Il suo prodotto sarebbe rimasto fondamentalmente invariato fino ai giorni nostri: una carrozzeria cromata con coperchio a cerniera, apribile e richiudibile con un movimento semiautomatico; un’anima interna riempita da cinque strati di ovatta attraversati da uno stoppino che fuoriesce sulla cima, accanto ad una pietrina che ne scaturisce l’accensione previo sfregamento di una piccola ruota segata a scanalature. Sulla carrozzeria di ogni accendino, sul lato inferiore, accanto al logo “ZIPPO” e alla scritta “Bradford, PA, MADE IN USA” sono incisi lettere e numeri; una diffusa leggenda metropolitana sostiene che il numero identifichi la qualità dell’accendino: è una cazzata, i numeri corrispondono semplicemente all’anno di produzione e la lettera al mese.

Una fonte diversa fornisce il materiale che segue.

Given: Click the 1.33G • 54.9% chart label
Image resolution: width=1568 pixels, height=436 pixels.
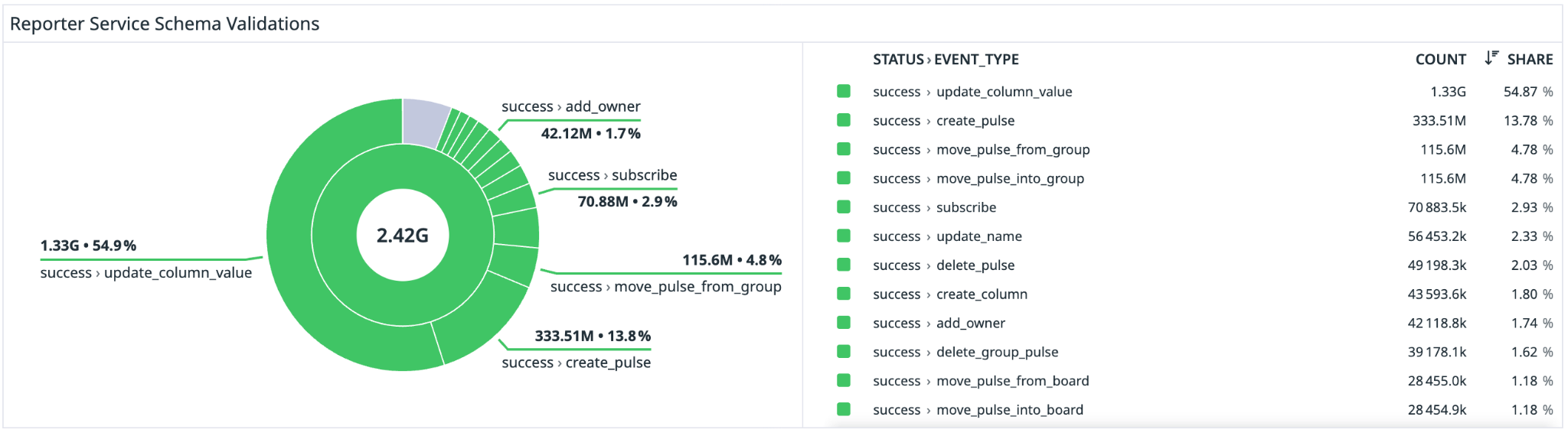Looking at the screenshot, I should (88, 246).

Quando a quattordici anni comprai il mio primo Zippo mi sembrò abbastanza costoso; ma più tardi mi resi conto che in realtà era un’invenzione rivoluzionaria che, rispetto agli accendini da tavolo in alabastro di mio nonno o a quelli d’oro marchiati Dupont e Cartier di mio padre, aveva fornito una valida alternativa a chiunque non potesse permettersi tali accessori da gioielleria. Perché gli accendini, per una legge non scritta, sono oggetti ineluttabilmente destinati a cadere per terra: un lussuoso accendino a gas, la cui carica è già di per sé costituzionalmente destinata a una durata inferiore, rischia così di vedere danneggiata la sua delicata valvola e di diventare inefficiente. Uno Zippo invece può anche essere lanciato dal decimo piano senza che il suo funzionamento ne sia compromesso.

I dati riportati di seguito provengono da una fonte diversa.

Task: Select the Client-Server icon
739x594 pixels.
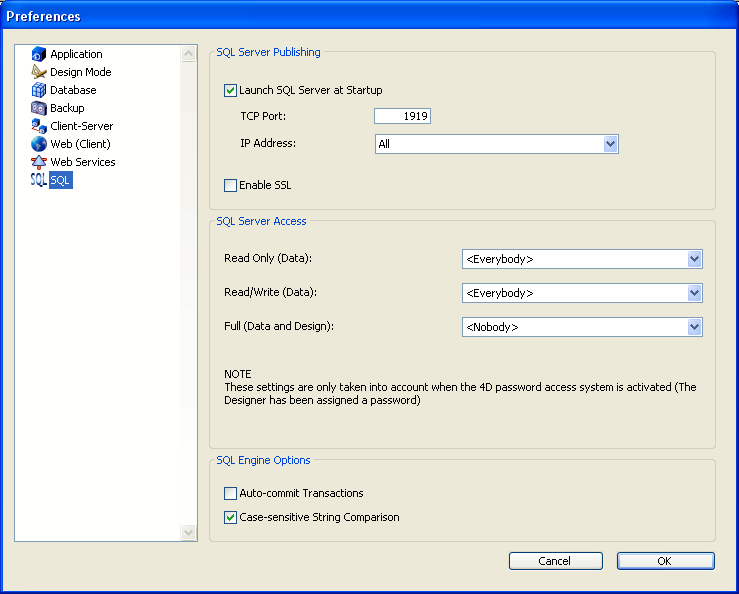Action: [x=39, y=126]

In un vecchio episodio della serie Alfred Hitchcock presenta un giovane e sconosciuto Steve McQueen veniva sfidato da Peter Lorre a una singolare scommessa: se fosse riuscito ad accendere per dieci volte di seguito lo Zippo di cui era tanto orgoglioso avrebbe vinto l’auto di lusso dell’altro, ma se avesse fatto cilecca si sarebbe fatto amputare un dito. L’episodio è stato anche ripreso in chiave grottesca da Quentin Tarantino in Four rooms, ma lo ricordo soprattutto perché coglieva la vera natura dell’accendino: popolare e allo stesso tempo prezioso, un gadget “per tutti” ma contemporaneamente un oggetto “per sempre”.
Un’altra leggenda metropolitana vuole che lo Zippo fosse nato come accessorio dato in dotazione all’esercito americano: è un’altra bufala. Vero invece che durante la II Guerra Mondiale, quando in America gli Zippo erano già molto diffusi, la vendita degli accendini fu temporaneamente sospesa al pubblico per riservarne l’intera produzione alle forze armate al fronte.
George era furbo e lungimirante: per risparmiare sui costi fece realizzare gli accendini destinati all’esercito in finitura nera anziché cromata. Aveva ben presente che il suo Zippo era ormai un simbolo, non solo agli occhi dei soldati lontani da casa, ma anche del pubblico di quei paesi stranieri in cui erano di stanza. L’apparizione dello Zippo in numerosi film avrebbe contribuito a esportarne la fama. Al termine della guerra Blaisdell decise di produrre uno Zippo commemorativo della resa incondizionata del Giappone con la firma del Generale Douglas Mac Arthur. Questa serie limitata è oggi tra le più quotate tra i collezionisti.